Tuesday, January 14, 2020

Alternative History

British Prime Minister Sir Winston Churchill wrote a great piece of Alternate History where the South won the American Civil War and he speculated on what the world would have looked like if the North had won. It’s a nice twist on the usual approach to the alternative history of the Civil War which speculated on what the world would look like if the South had won. The story by is, “If Lee Had Not Won the Battle of Gettysburg.” It can be found in the anthology, “If It Had Happened Otherwise,” edited by Sir John C. Square, pub. in the UK in 1972 & by St. Martin’s Press in the USA in 1974. It was perhaps the first, certainly a pioneering, alternative history anthology.
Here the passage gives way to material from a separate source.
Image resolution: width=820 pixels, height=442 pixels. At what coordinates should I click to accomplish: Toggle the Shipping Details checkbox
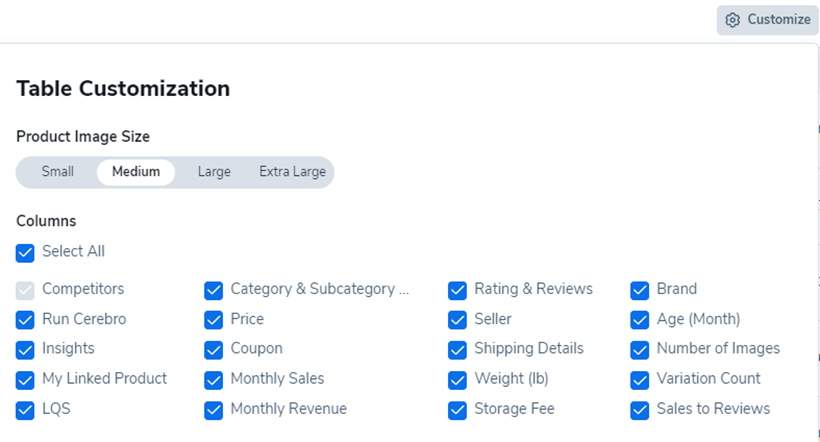pos(457,350)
Other speculations in the anthology include: “If the Moors in Spain Had Won,” by Philip Guedalla; “If Don John of Austria Had Married Mary, Queen of Scots,” by G.K. Chesterton; “If Louis XVI Had Had an Atom of Firmness,” by Andre Maurois; “If Drouet’s Cart Had Stuck,” by Hilaire Belloc; “If Napoleon Had Escaped to America,” by H.A.L. Fisher; “If Byron Had Become King of Greece,” by Sir Harold Nicolson; “If Booth Had Missed Lincoln,” by Milton Waldman; “If the Emperor Frederick Had Not Had Cancer,” by Emil Ludwig; “If It Had Been Discovered in 1930 That Bacon Really Did Write Shakespeare,” by Sir John Squire; “If the General Strike Had Succeeded,” by Ronald Knox; “If Napoleon Had Won the Battle of Waterloo,” by Sir George Trevelyan; and “If Archduke Ferdinand Had Not Loved His Wife,” by A.J.P. Taylor. A distinguished roster and fascinating thought experiments.

My own contribution to the alternative history genre, “Avenging Angel,” can be found in Far Frontiers, edited by Jerry Pournelle and Jim Baen, Summer, 1985, reprinted in The Fantastic Civil War, edited by Frank McSherry, Jr., Baen Books, 1991. In it, the Confederacy develops a V-2 type rocket which takes out President Lincoln and almost his entire Cabinet at Lincoln’s Second Inaugural in March, 1865.

I had no idea Baen Books had reprinted my story until I chanced upon the above mentioned Civil War anthology in my local university bookstore. Cool! I thought. Wonder who’s in it? I picked up the book and glanced down the TOC: “For the Love of Barbara Allen,” by Robert E. Howard; “Bring the Jubilee,” by Ward Moore; “The Valley Was Still,” by Manley Wade Wellman; “The Long Drum Roll,” by Harry Turtledove; “Quit Zoomin’ Those Hands Through the Air,” by Jack Finney; “Quarks at Appomattox,” by Charles L. Harness; “Time’s Arrow,” by Jack McDevitt....

Oh, yeah!, I thought. I gotta get this! Hey? What’s this? “Avenging Angel,” by Eric L. Davin? Wait! That’s my story! McSherry never asked to publish my story!  And I never sent it to him! And he certainly didn’t pay me for it!

I quickly turned to the copyright page and found this instruction after the notice saying my story had first appeared in Far Frontiers: “The author is asked to contact Baen Books to receive payment which is being held for him.” I sent proof of my identity to Baen Books and Martin H. Greenberg quickly sent me a nice check, along with a contract for me to sign and return. But he never sent me a contributor’s copy of the book!